Personally if I ever do look to build a heavily configurable theme that uses Sass, I'd probably roll my own dashboard page to make the edits and worry about what is needed to get that to work for Sass then. Editing colours is one thing, but I also like the idea of being able to turn things on and off, change sizes, etc.
mesuva replied on at Permalink Reply
mesuva
I did a bit more reading about PHP and Sass - I don't think there's a PHP port of Compass, Ruby would have to be installed. You wouldn't would want to offer Sass compiling without Compass.

Also Less has a mature client side compiler (Javascript), and Sass lacks this, removing another option to integrate Sass.

So I don't think we'll see Sass integrated anytime soon, while Less is much more straightforward.
JohntheFish replied on at Permalink Reply
JohntheFish
I think with LESS the compiler in javascript is the primary development and php compilers are ports from that, so the php compilers can lag behind with what they are capable of. Six months or so ago php was way behind, but seems to have caught up with the jsavscript more recently.
blinkdesign replied on at Permalink Reply
blinkdesign
i know this is an old thread, - i guess prior to 5.7

but my question today is the same:
is 5.7 supporting sass? are there any themes in sass (scss)?
how would i convert the elemental less int sass?
thanks for any information.
blink.
ramonleenders replied on at Permalink Reply
ramonleenders
I do prefer scss as well, I read somewhere they were going to support this if I'm not mistaken. Could't find it unfortunately. So, anyone got some info about this? :)
MrKDilkington replied on at Permalink Reply
MrKDilkington
@blinkdesign

There is a Sass and Less section on this page that covers converting Sass to Less manually and with automated tasks.
https://www.concrete5.org/community/forums/5-7-discussion/5.7-theme-...
blinkdesign replied on at Permalink Reply
blinkdesign
@ramonleenders
@MrKDilkington

thank you for the feedback.
converting less to scss is no option. client requires bootstrap scss because their other sites run on scss.
is it possible to build a pure sass concrete5 theme (v.5.74) ?
regards
blink
JohntheFish replied on at Permalink Best Answer Reply
JohntheFish
LESS or SASS only makes a difference if you want to be able to adjust the theme from the dashboard.

Otherwise you just use the compiled css and who cares what it was compiled with.
Mainio replied on at Permalink Reply
Mainio
If someone is still interested in compiling Sass (specifically SCSS) on the server side, we have implemented an installable concrete5 package for this purpose:
https://github.com/mainio/c5_asset_pipeline...

It allows the developers to use any preprocessor there is to write their CSS. And it all works within concrete5 without any external tools. It also allows developers to use preprocessors for JS in case they need to use them (e.g. CoffeeScript).

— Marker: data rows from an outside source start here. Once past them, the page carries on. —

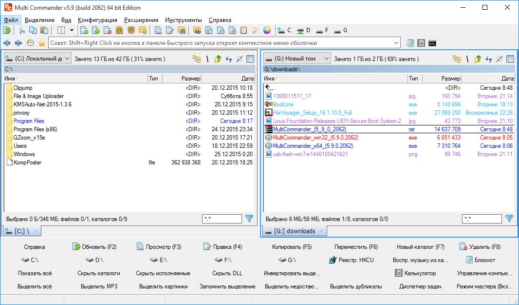This screenshot has height=305, width=519.
Task: Switch to the [G:] downloads tab
Action: click(x=294, y=231)
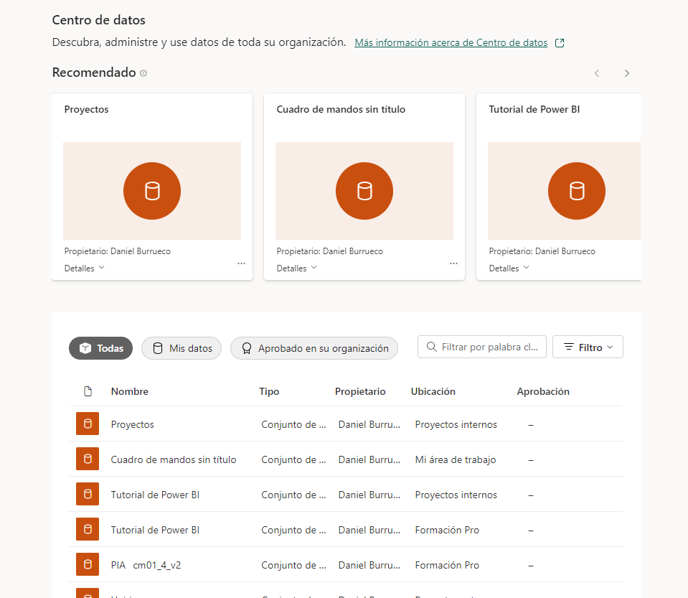688x598 pixels.
Task: Expand Detalles on the Proyectos card
Action: (x=85, y=268)
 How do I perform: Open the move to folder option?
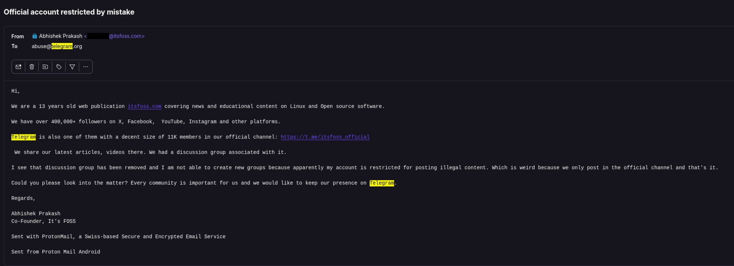(45, 67)
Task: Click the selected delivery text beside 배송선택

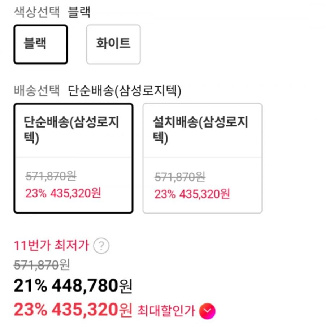Action: [x=125, y=91]
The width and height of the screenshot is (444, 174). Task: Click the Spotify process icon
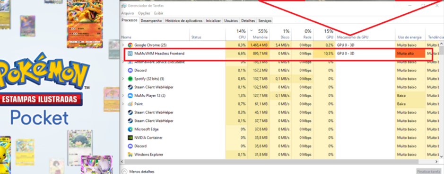(x=130, y=79)
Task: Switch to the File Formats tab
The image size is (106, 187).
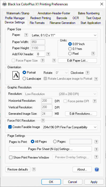Action: click(x=37, y=23)
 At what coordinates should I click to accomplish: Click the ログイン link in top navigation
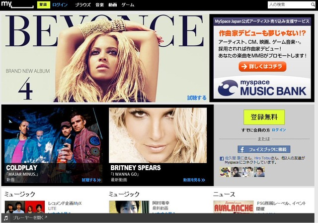pyautogui.click(x=60, y=5)
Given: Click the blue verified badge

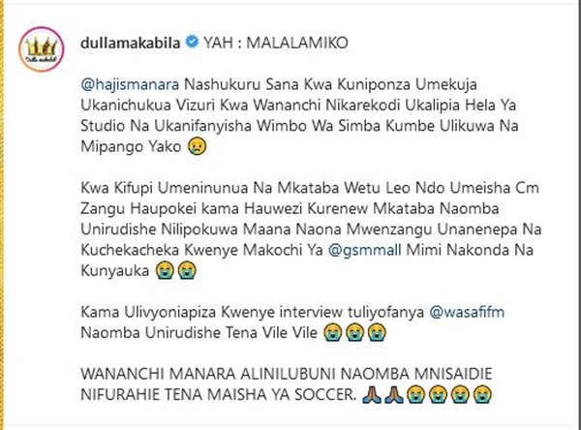Looking at the screenshot, I should click(192, 42).
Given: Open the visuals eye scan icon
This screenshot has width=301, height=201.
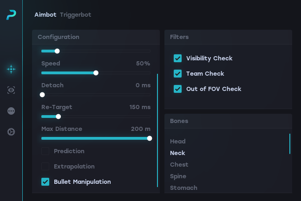Looking at the screenshot, I should 11,90.
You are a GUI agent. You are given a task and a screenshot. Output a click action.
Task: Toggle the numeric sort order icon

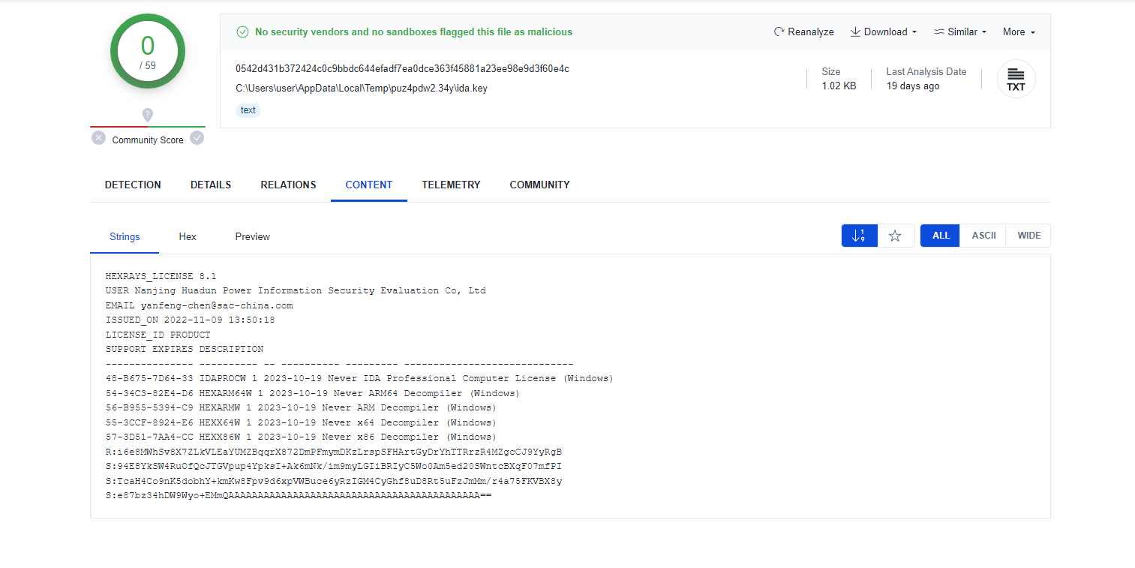860,236
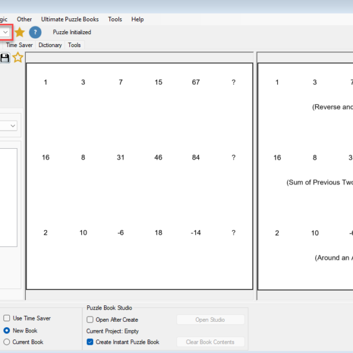Click the Open Studio button
Image resolution: width=353 pixels, height=353 pixels.
click(210, 319)
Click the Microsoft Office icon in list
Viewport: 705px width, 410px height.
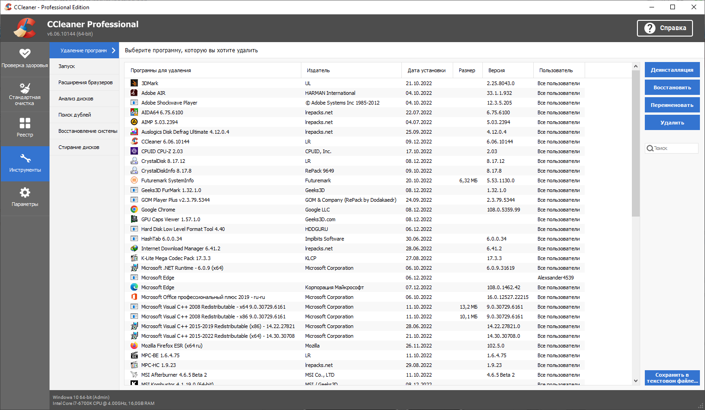[134, 297]
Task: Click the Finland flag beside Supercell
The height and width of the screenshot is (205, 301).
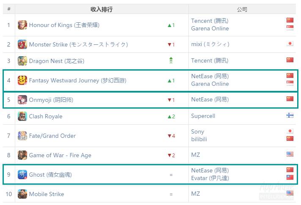Action: (x=290, y=115)
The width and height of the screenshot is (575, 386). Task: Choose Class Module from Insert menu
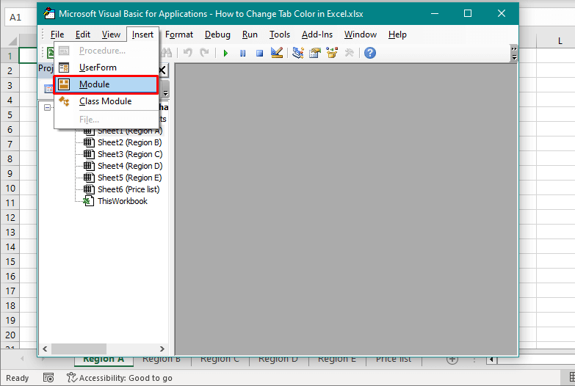click(x=105, y=101)
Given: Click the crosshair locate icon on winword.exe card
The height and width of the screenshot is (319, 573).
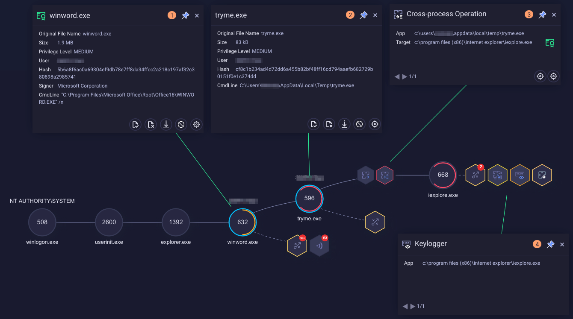Looking at the screenshot, I should click(x=196, y=124).
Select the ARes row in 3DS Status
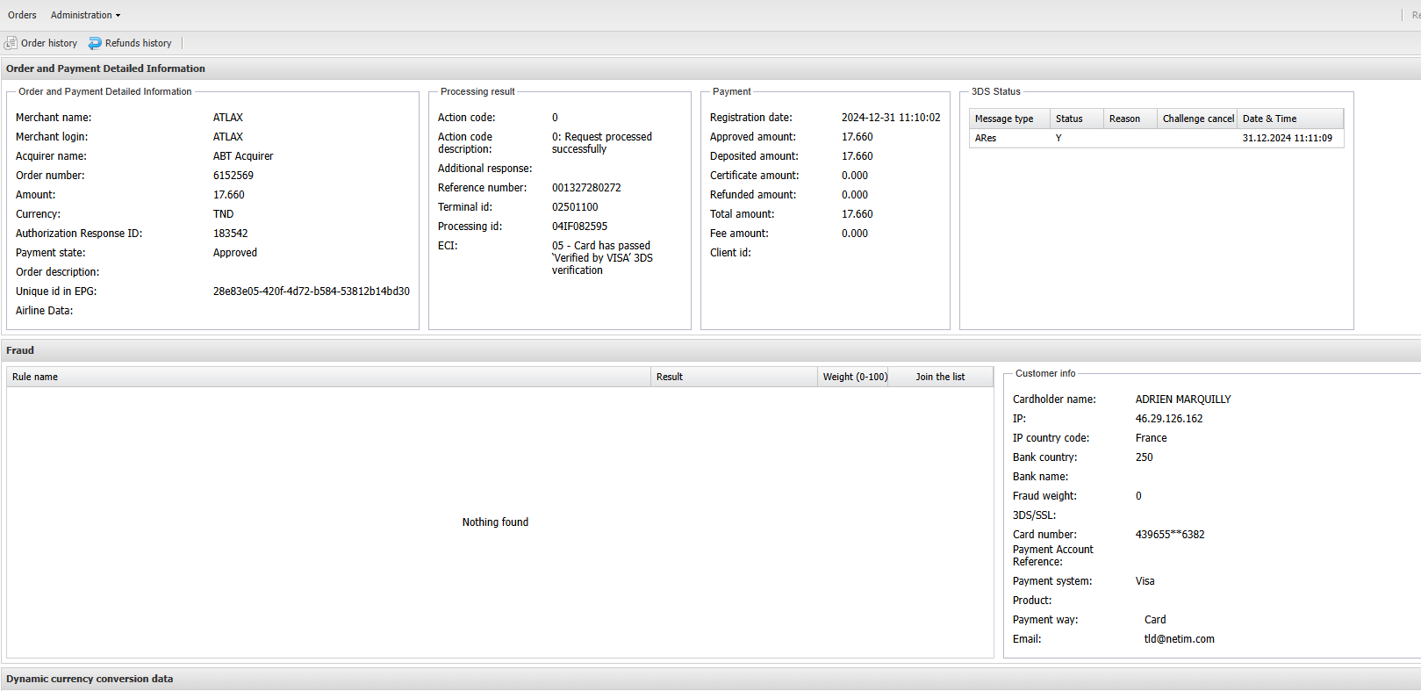 click(986, 138)
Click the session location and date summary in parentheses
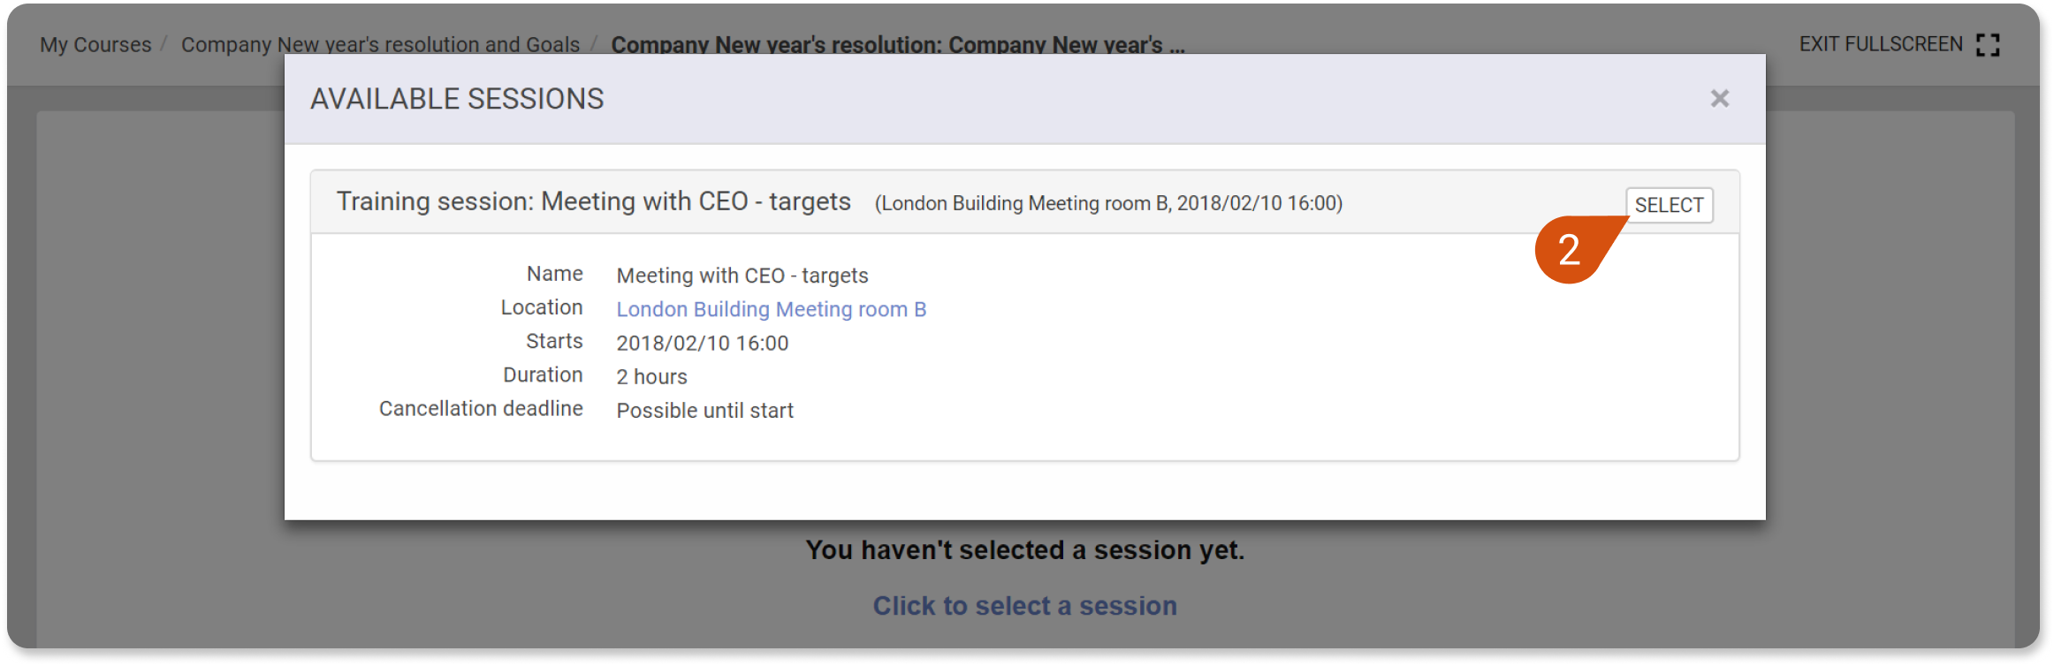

We would love to hear some feedback on this package! Possible bug reports can be directly reported into the GitHub repository's issues.

We are also hoping to get these features integrated into the core. If you have some thoughts on this, feel free to share them at this related GitHub issue:
https://github.com/concrete5/concrete5/issues/2061...
ramonleenders replied on at Permalink Reply
ramonleenders
OK, this is awesome. I have yet to try it, I will schedule that in.

One question though, the readme says:

"This will reference three CSS files (specified above) within your theme's css folder, preprocess them and combine them into a single CSS file that is downloaded by the client.".

For each client, the code will be generated? Or will there be a file made and stored (cached), and this package outputs the URL to this cached file (or multiple files if you are using CSS, Less, Javascript)?
Mainio replied on at Permalink Reply
Mainio
Or will there be a file made and stored (cached), and this package outputs the URL to this cached file (or multiple files if you are using CSS, Less, Javascript)?


Exactly like this.

The "client" in this context refers to the web browser in the client-server architecture of websites.